(Beginning of INPUT MATERIAL)

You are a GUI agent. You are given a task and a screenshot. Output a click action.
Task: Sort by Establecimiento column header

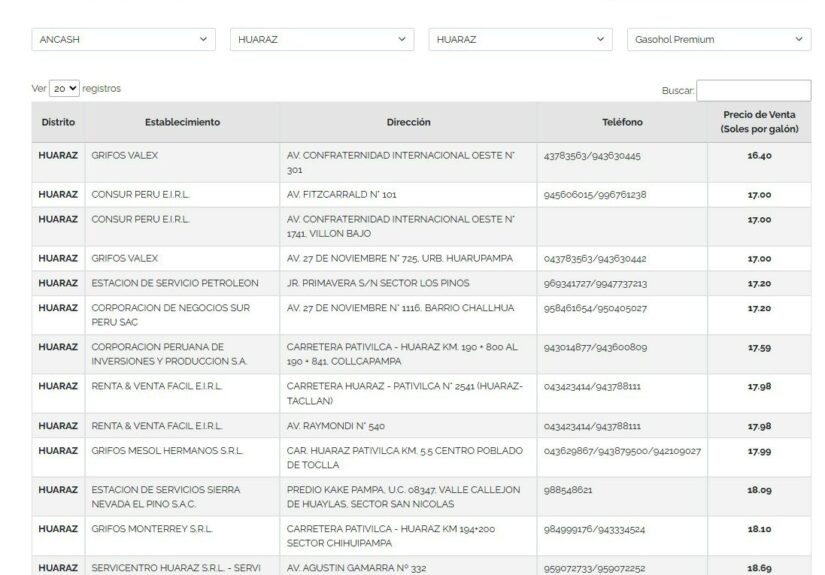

(End of INPUT MATERIAL)
(Beginning of INPUT MATERIAL)

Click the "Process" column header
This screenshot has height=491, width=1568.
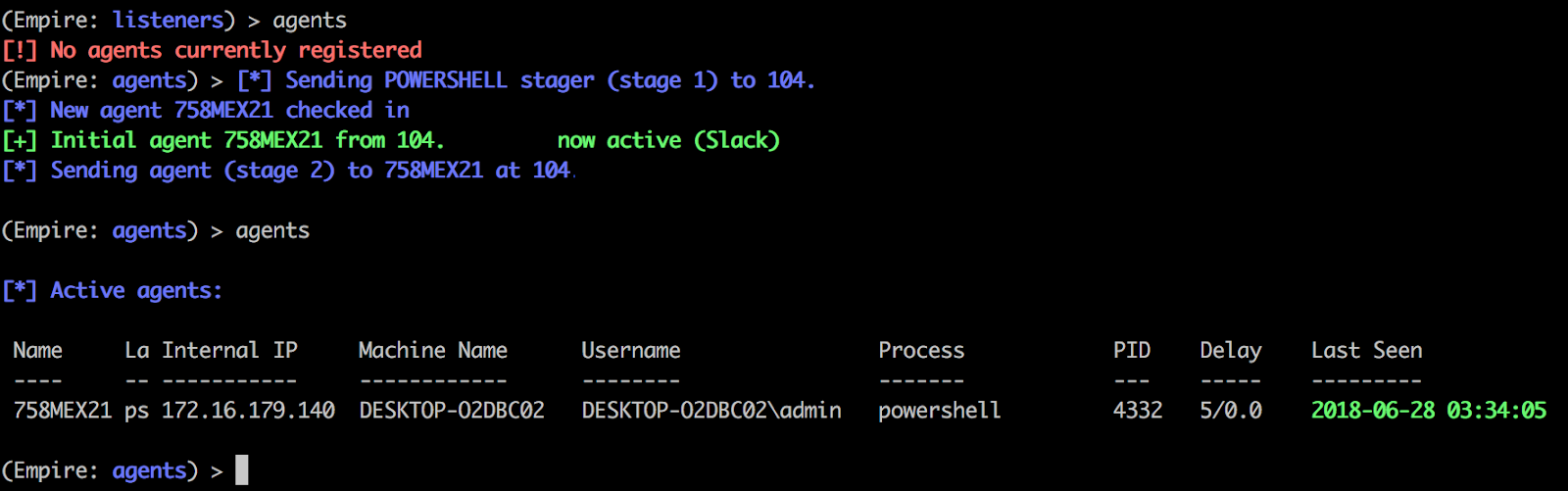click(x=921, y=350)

(End of INPUT MATERIAL)

Find the word "column" in the records and pull out each line that has it.

Task: Sort by Establecimiento column header
Click the "Process" column header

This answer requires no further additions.